Gérard Collomb rame sur son plan piscine

Le lancement d’études pour la rénovation de la piscine du Rhône, qui sera ouverte d’ici à 2014 l’hiver, a été l’occasion pour l’opposition lundi au conseil municipal de pointer du doigt l’abandon du plan piscine, promis par le candidat Collomb.

Le lifting de la piscine du Rhône va bientôt débuter. Le conseil municipal de Lyon a voté ce lundi le lancement des études pour la rénovation de la piscine la plus emblématique de la ville. Dans un premier temps, le bassin Nord, celui de la pataugeoire et du bassin ludique, sera modernisé et deviendra un espace ludique avec spa et jacuzzi. Dans le futur, le bassin Sud abritera la mesure phare du plan piscine de Gérard Collomb et de sa majorité : le bassin olympique sera tiède toute l’année pour permettre aux lyonnais de se baigner en toutes saisons et non plus seulement l’été. Le bassin sera chauffé sur le principe des piscines des stations de ski. Sur les réalisations, ce lifting fait consensus à gauche comme à droite.

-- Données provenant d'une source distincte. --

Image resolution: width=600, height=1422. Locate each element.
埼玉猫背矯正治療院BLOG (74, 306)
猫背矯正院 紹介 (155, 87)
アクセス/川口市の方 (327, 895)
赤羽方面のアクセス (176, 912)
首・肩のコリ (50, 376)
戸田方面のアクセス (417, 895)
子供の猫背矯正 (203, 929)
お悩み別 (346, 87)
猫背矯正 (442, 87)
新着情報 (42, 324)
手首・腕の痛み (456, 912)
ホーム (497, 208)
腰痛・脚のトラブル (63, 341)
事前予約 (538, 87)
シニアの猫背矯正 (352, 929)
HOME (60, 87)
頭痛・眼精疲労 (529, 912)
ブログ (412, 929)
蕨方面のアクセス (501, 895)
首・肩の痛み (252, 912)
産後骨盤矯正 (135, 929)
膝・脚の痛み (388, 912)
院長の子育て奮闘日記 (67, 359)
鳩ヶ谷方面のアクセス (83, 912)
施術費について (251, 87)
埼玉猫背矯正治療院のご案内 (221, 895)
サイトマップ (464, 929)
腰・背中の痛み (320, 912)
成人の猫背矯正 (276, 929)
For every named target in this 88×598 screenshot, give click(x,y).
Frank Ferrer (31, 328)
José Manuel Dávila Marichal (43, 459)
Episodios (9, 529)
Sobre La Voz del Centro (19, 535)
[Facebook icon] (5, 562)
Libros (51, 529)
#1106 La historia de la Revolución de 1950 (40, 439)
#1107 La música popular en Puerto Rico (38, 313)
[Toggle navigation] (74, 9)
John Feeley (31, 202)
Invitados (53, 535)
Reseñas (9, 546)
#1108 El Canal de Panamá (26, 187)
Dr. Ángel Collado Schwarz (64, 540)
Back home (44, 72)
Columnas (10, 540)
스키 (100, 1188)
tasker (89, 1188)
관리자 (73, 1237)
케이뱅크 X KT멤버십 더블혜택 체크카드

Mais l’opposition s’est saisie du sujet pour demander à Gérard Collomb où en était son plan piscine. Pierre Delacroix, conseiller municipal UMP, a ainsi repris le programme du candidat Collomb qui prévoyait, en plus de la rénovation de la piscine du Rhône, la construction de deux nouveaux établissements : un sur le site du parc Sergent Blandan et l’autre à la Confluence. Aujourd’hui, ils ont été abandonnés. La fenêtre de tir était donc grande ouverte.

Rien se crée, tout se transforme

Gérard Collomb a ramé pour la refermer et tenté de prouver qu’il n’a pas trahi ses promesses de candidat. “Je souhaitais faire trois piscines. La première, vous le voyez, je la fais (celle du Rhône). Celle du Confluent était prévue à la pointe du quartier mais les architectes Herzog & de Meuron voient plus un parc à cet endroit. Cette piscine, ce n’est pas que je ne peux pas la faire mais il s’agit d’un autre projet. Pour ce qui est de la piscine à la caserne Sergent Blandan, la concertation a montré que les gens ne voulaient pas que le lieu soit bruyant mais calme. On me reproche ma gestion autoritaire mais quand ce que me disent les gens me paraît bon, je les écoute”, a répondu le maire de Lyon. De quoi donner de l’espoir aux associations de Décines qui s’opposent au projet de Grand Stade.